Data records: Begin
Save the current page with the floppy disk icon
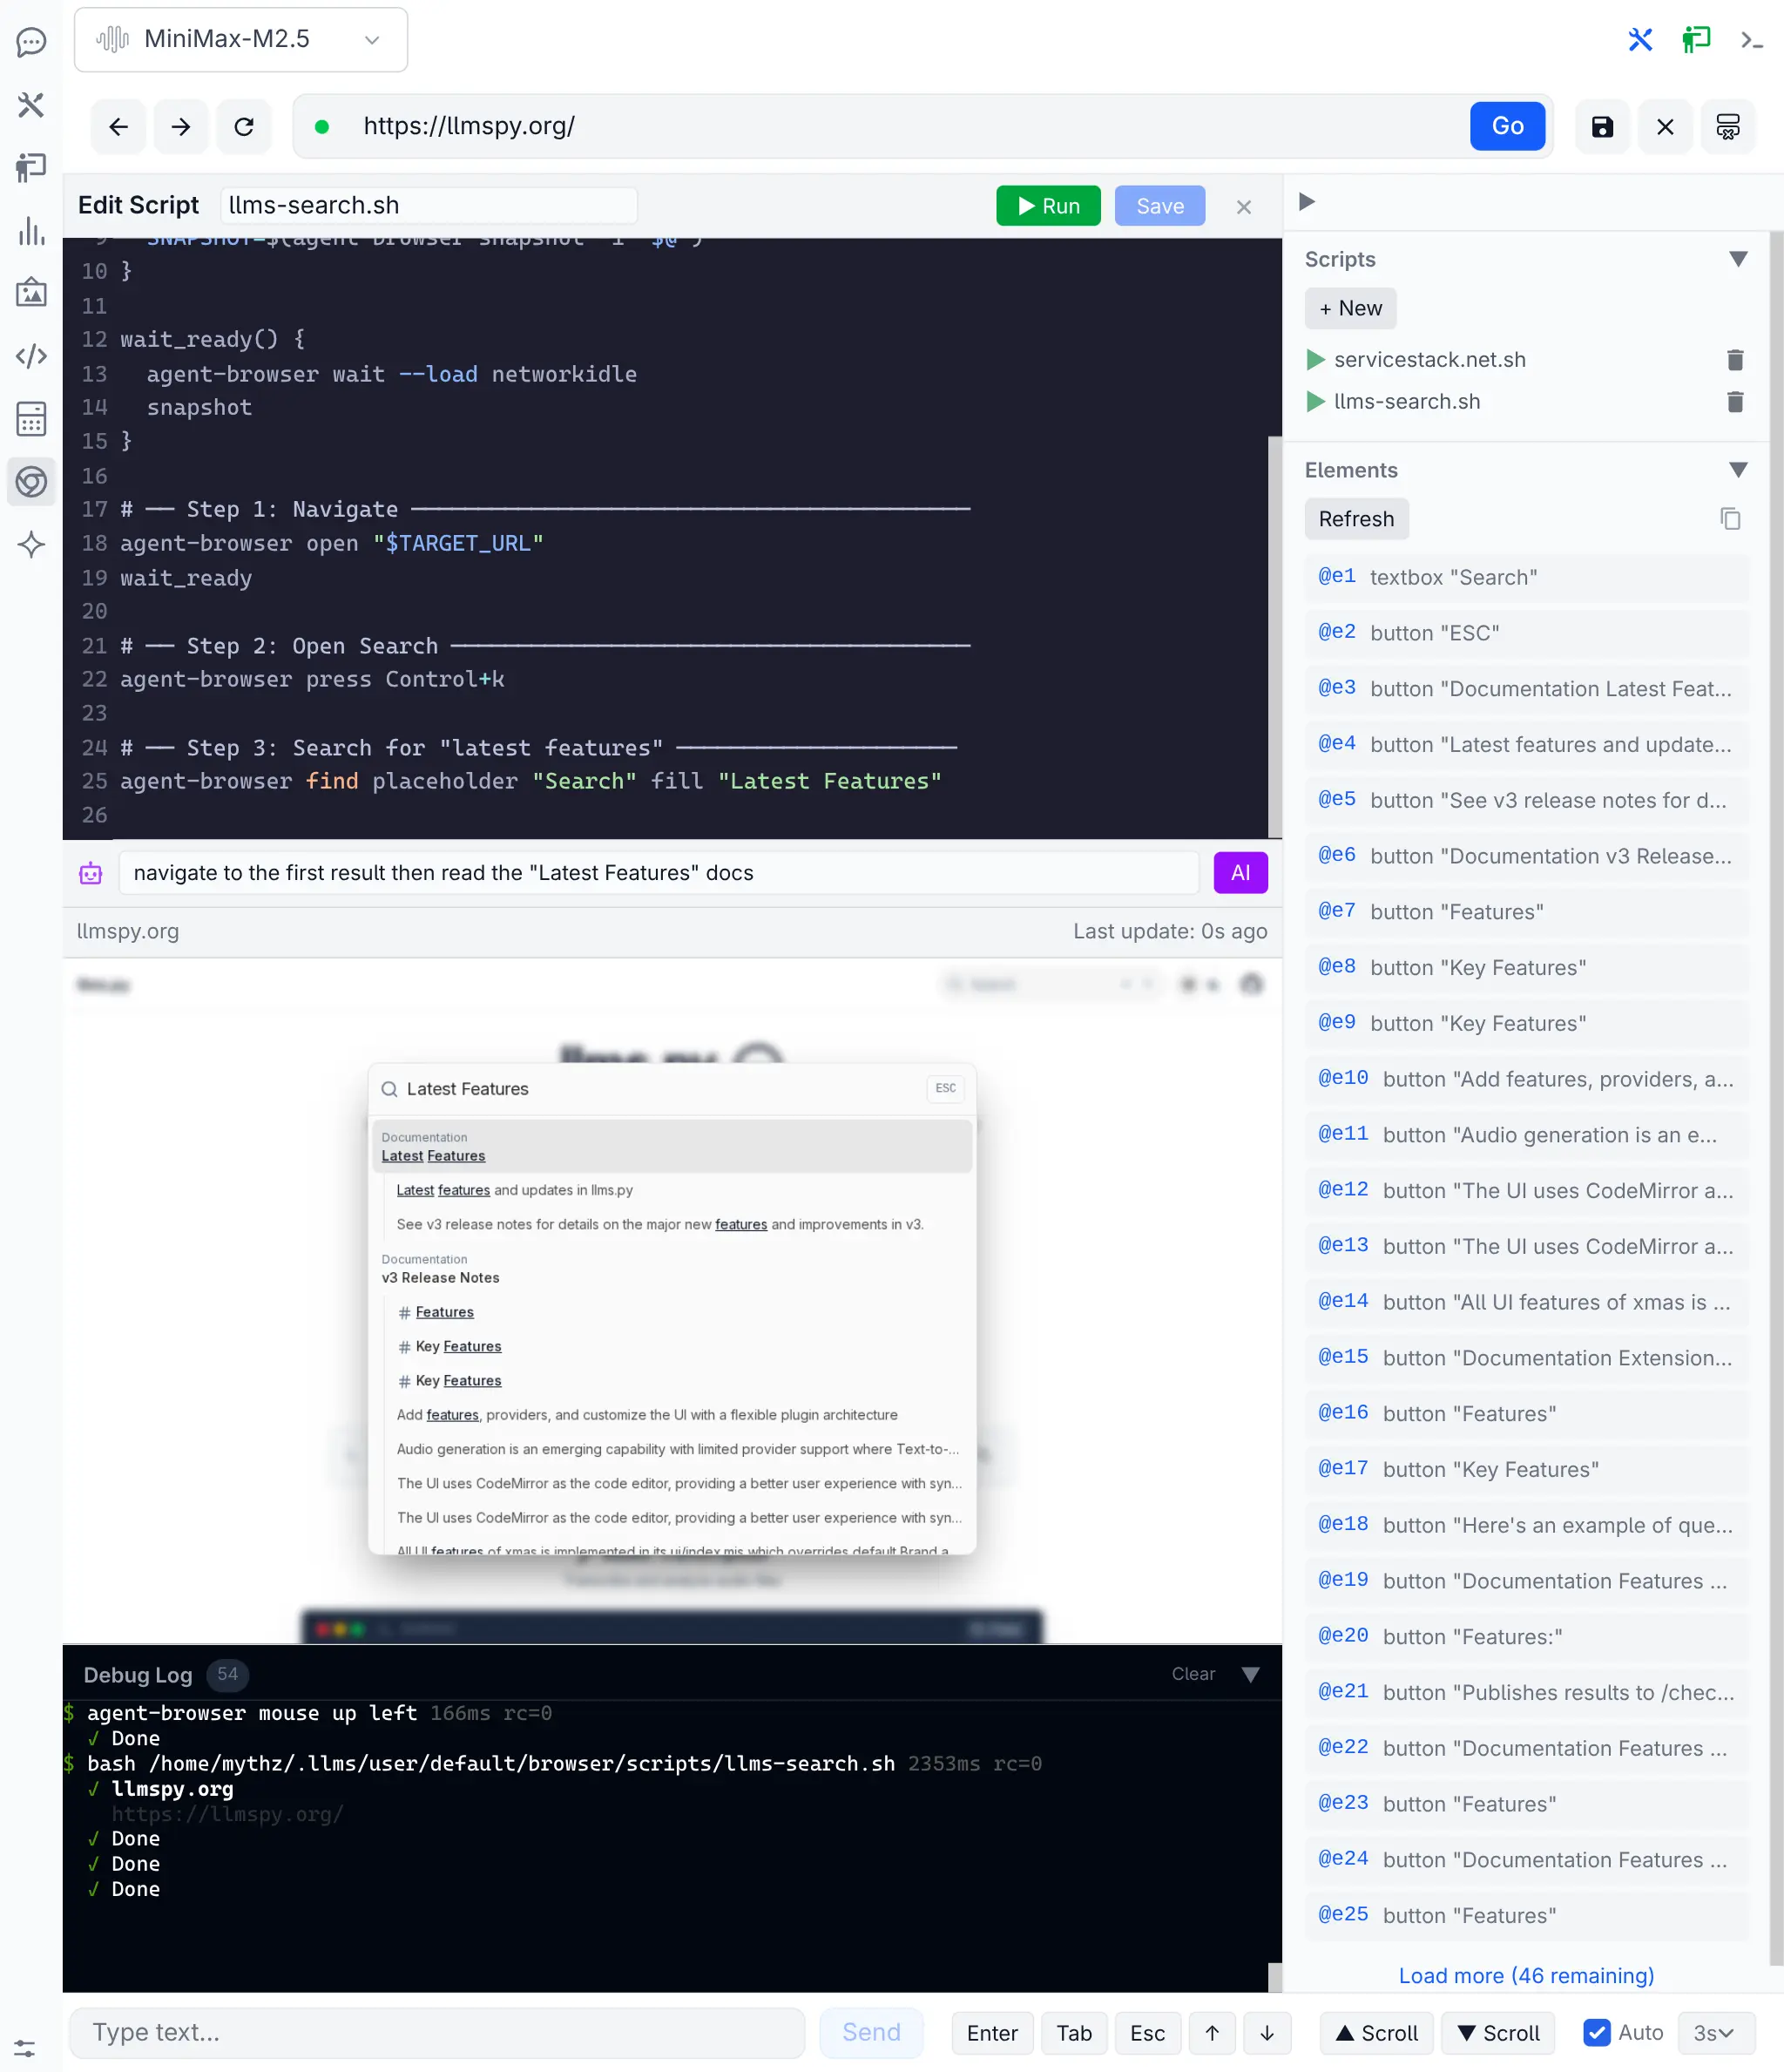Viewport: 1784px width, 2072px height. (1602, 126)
Data records: End
Data records: Begin
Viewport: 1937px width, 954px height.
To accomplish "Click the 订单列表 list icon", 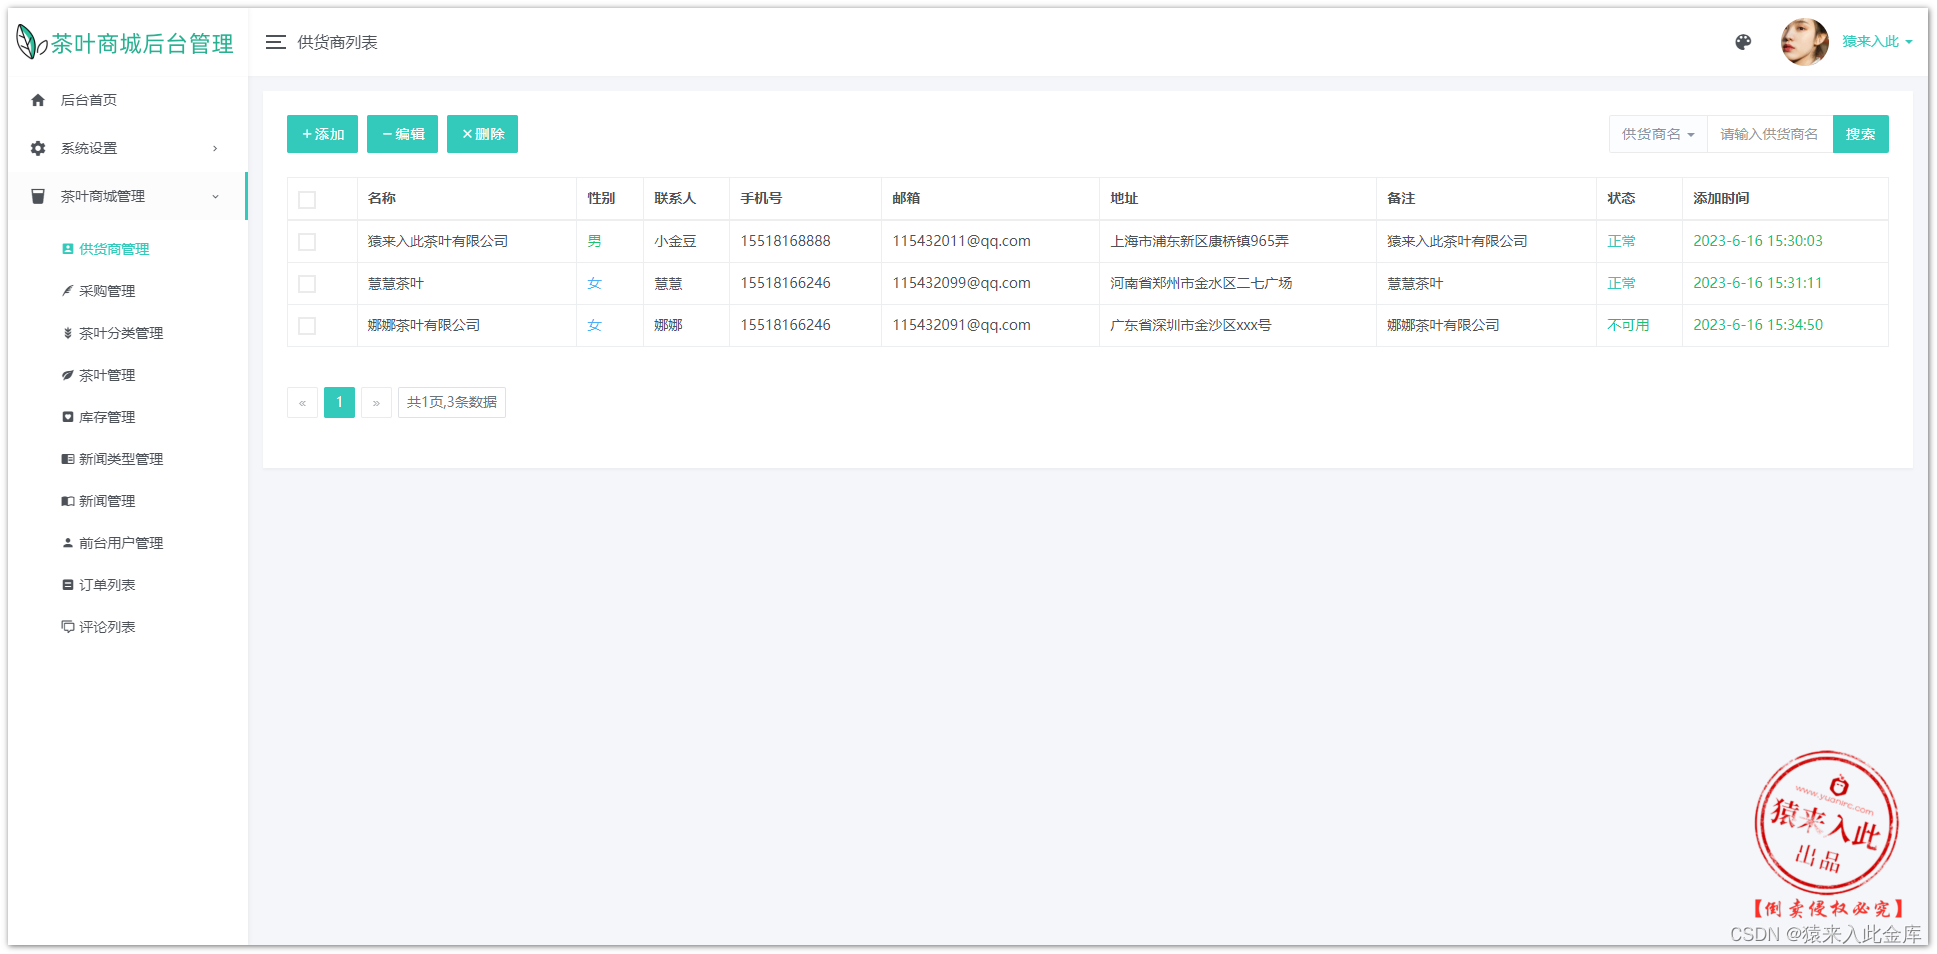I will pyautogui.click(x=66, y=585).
Data records: End
Data records: Begin
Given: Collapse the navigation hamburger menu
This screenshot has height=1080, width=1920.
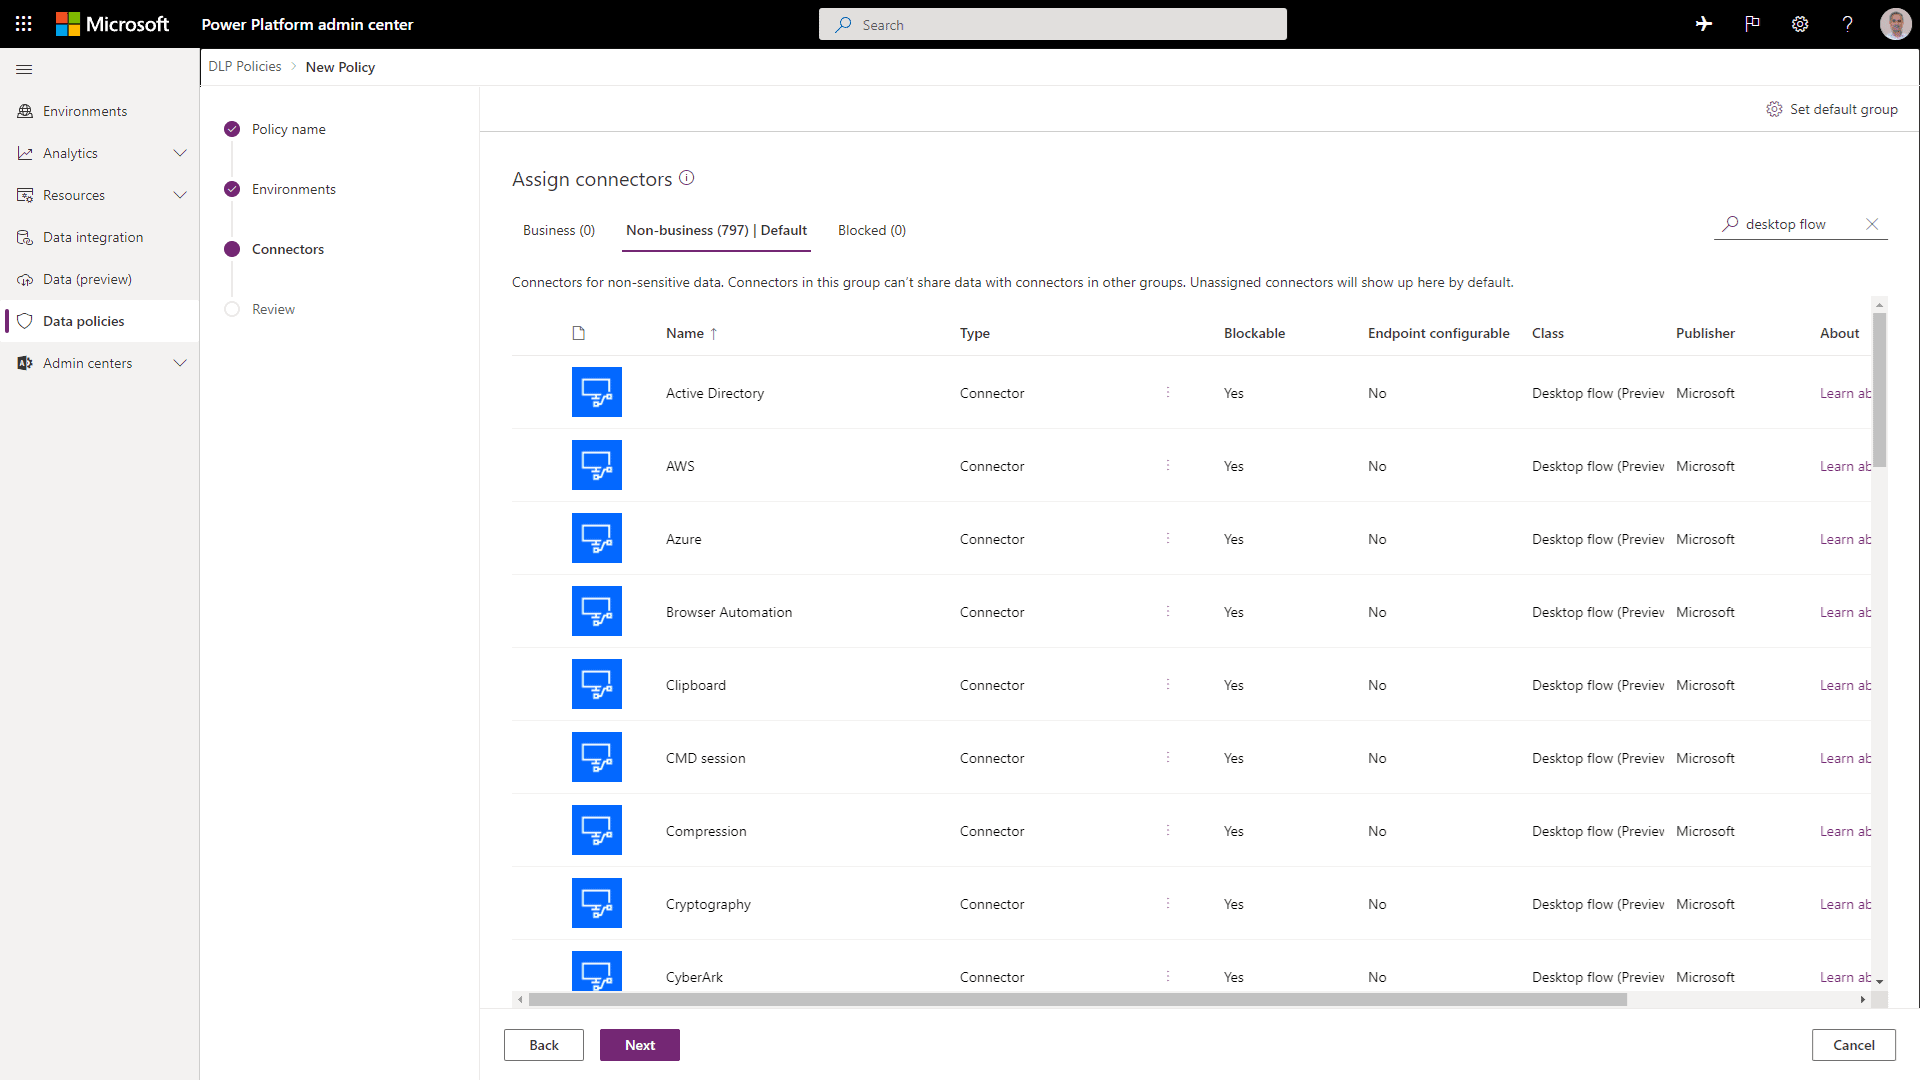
Data records: End
Go to the line with "Given: Collapse the navigation hamburger menu" in the entries above and repeat every line from there through the line with "This screenshot has height=1080, width=1920.", exactly and with no other text.

Given: Collapse the navigation hamburger menu
This screenshot has height=1080, width=1920.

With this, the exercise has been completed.